The al-Quds hospital in Aleppo, Syria, is the latest health care facility to get blown apart.

The 34-bed hospital was tucked into the lower floors of a five-story building in the Sukkari neighborhood of Aleppo. Sandbags blocked the windows and fortified the entrance. Concrete apartment buildings pressed on either side of it. Late Wednesday night, witnesses say, a low-flying fighter jet unleashed a missile that smashed directly into the hospital.

The airstrike killed at least 27 people, including Dr. Mohammed Wassim Moaz, a pediatrician who continued to work in Aleppo even as the Syrian civil war raged around him.

The hospital's location is well-known in Aleppo. And that's why some observers are charging that the bombing is part of a recent and disturbing trend.

"Over the last several years direct, targeted attacks on health care institutions that are clearly civilian facilities have escalated greatly," says Dr. Michael Van Rooyen, an emergency physician and the director of Harvard Humanitarian Initiative, "and Syria's been the most notable and notorious example."

Van Rooyen has just come out with a book called The World's Emergency Room: The Growing Threat to Doctors, Nurses, and Humanitarian Workers.

He says it's a clear violation of the Geneva Conventions to launch airstrikes on medical facilities. These attacks have made providing medical care in conflict zones incredibly dangerous, especially in Syria, he adds.

"Increasingly [clinics] are forced literally underground," he says. "The only way these surgeons can work is in basements of hospitals, not normal facilities, bunkers practically, which is really restrictive and really difficult."

Sam Taylor, spokesman for Doctors Without Borders in Amman, Jordan, says al-Quds was a well-established hospital with an emergency room and an eight-bed pediatric ward.

"What this [attack] means in very practical terms is that one of the main facilities for women to give birth and children to receive treatment has now been destroyed," he says.

MSF, as the group is also known, runs six medical facilities inside the country and helps support 150 others with supplies and salaries for local staff. Al-Quds was one of them. Taylor says of the clinics and hospitals his charity is working with in Syria, seven have been bombed since January. "This year alone in 2016," he stressed, "seven structures have been hit."

And it's not just in Syria that field hospitals and medical aid workers are being attacked.

Over the past six months, four MSF facilities in Yemen were hit by airstrikes.

In October of last year an American gunship mistook an MSF hospital in Kunduz, Afghanistan, for a Taliban compound and pounded it for nearly half an hour. The bombing killed 42 people.
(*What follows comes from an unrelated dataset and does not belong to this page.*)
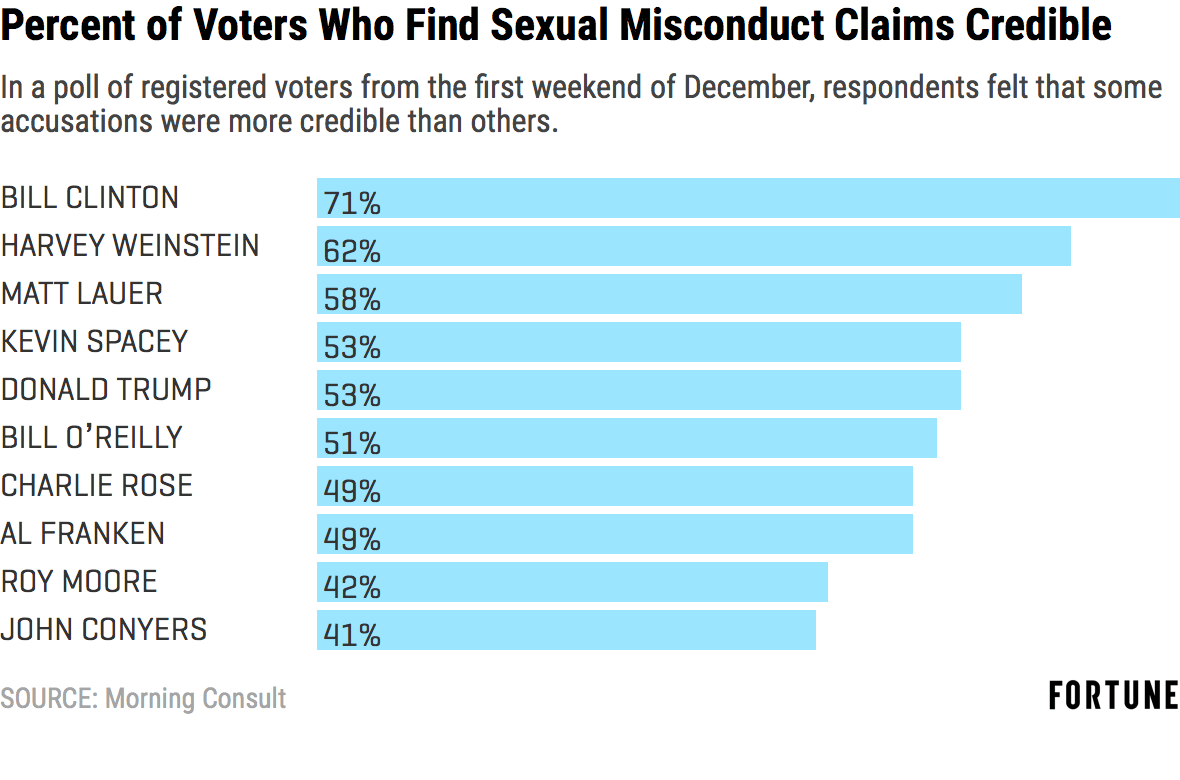Click the FORTUNE logo
1180x780 pixels.
point(1113,696)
The year before, medical facilities were attacked in war zones around the world including in Ukraine, Colombia, South Sudan, the Central African Republic and Iraq, to name a few.
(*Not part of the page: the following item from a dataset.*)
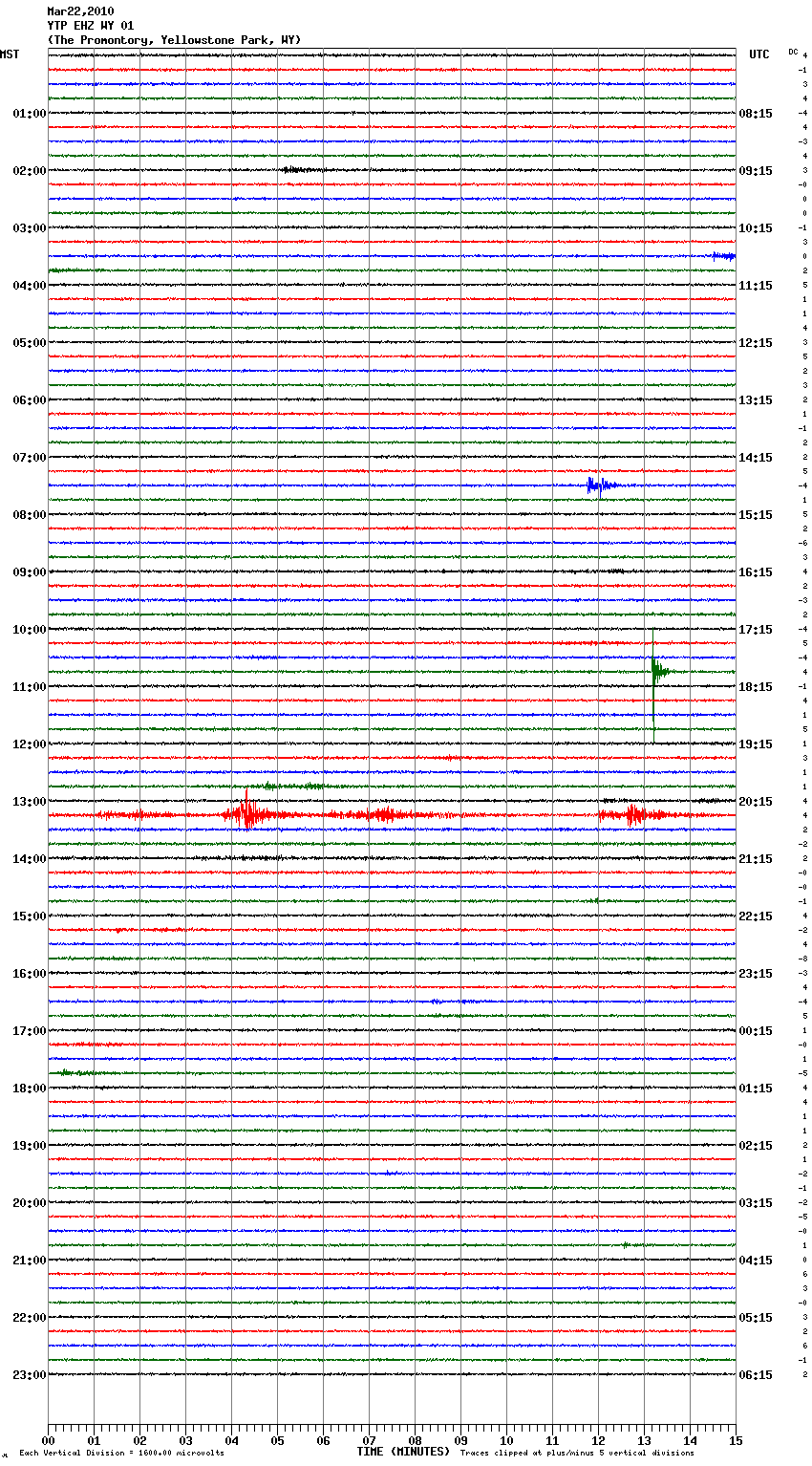This screenshot has width=812, height=1466.
Task: Click the "TIME (MINUTES)" axis title
Action: point(403,1452)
Van Rooyen says 20 years ago humanitarian groups were viewed as impartial and enjoyed a certain level of protection in most of the places they worked. He says that's no longer the case — a dangerous shift not only for health care workers but for the local community.

Conditions are so dangerous in some places that health care workers can't work at all. This, he says, can have even a greater impact than the loss of a single hospital.

"Populations no longer have access to public health," Van Rooyen says. "They no longer have access to childhood vaccinations, and they can't get their kids treated for pneumonia and diarrhea. It's the deprivation of basic health resources that disproportionately kill children and block women from having safe pregnancies. Elders can't get medications."